3 gendarmes et 5 VDP tués à Tanwalbougou   : vite, il faut desserrer l’étau qui revient !

3 gendarmes et 5 VDP tués à Tanwalbougou   : vite, il faut desserrer l’étau qui revient !

Et on reparle de Tanwalbougou, localité située à une cinquantaine de kilomètres de Fada N’Gourma. De façon funeste ! Dans la soirée du lundi 5 avril 2021, au moins trois gendarmes et cinq Volontaires pour la défense de la patrie (VDP) ont été tués dans l’attaque de leur convoi par des hommes armés non identifiés.

Selon plusieurs sources, il s’agit d’une unité mixte composée de gendarmes et de VDP qui a été la cible de cette attaque à Tanwalbougou (région de l’Est). Le bilan provisoire fait état de 3 gendarmes et de 5 volontaires pour la défense de la patrie tués. L’attaque a aussi fait plusieurs blessés qui ont été immédiatement pris en charge au Centre hospitalier régional de Fada N’Gourma.

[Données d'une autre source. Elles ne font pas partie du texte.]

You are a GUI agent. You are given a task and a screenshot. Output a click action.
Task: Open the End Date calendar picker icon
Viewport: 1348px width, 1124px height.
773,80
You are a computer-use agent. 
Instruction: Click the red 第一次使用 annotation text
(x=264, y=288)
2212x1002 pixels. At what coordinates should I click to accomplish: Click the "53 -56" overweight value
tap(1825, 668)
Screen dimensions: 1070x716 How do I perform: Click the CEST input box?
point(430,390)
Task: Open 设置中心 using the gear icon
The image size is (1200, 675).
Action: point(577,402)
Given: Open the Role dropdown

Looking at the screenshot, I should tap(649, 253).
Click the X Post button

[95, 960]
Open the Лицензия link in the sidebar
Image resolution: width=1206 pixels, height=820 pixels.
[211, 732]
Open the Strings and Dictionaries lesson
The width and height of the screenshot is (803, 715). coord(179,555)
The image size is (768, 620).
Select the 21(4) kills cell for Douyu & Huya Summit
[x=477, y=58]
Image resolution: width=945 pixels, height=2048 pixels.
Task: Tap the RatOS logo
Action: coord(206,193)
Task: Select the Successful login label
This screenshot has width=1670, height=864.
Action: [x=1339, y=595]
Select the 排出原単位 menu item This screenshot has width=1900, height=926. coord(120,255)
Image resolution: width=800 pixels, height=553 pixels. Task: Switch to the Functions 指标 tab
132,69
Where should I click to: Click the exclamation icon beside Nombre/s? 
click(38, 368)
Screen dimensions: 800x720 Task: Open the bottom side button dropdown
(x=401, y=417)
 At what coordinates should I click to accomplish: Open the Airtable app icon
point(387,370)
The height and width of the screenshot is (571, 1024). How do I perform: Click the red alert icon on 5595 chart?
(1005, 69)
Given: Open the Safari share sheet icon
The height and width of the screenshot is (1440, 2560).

Les sources locales font état d’un même mode opératoire suranné, mais toujours aussi mortelle : des hommes à motos surgissent, font feu sur le convoi, tuent et de dispersent comme par enchantement. Les 8 suppliciés de Tanwalbougou du 5 avril ont encore été victimes de cette façon d’agir des assaillants.

Depuis l’année 2019, la Brigade de gendarmerie de Tanwalbougou a essuyé de nombreuses attaques.  Selon un décompte non officiel, six attaques ont visé cette brigade, laquelle brigade a été en 2019 au cœur de la polémique au sujet du décès de détenus. Morts asphyxiés ou par balles ? A l’époque, la controverse n’a pas pu situer les Burkinabè sur la réalité des faits tant elle était racontée de façon contradictoire.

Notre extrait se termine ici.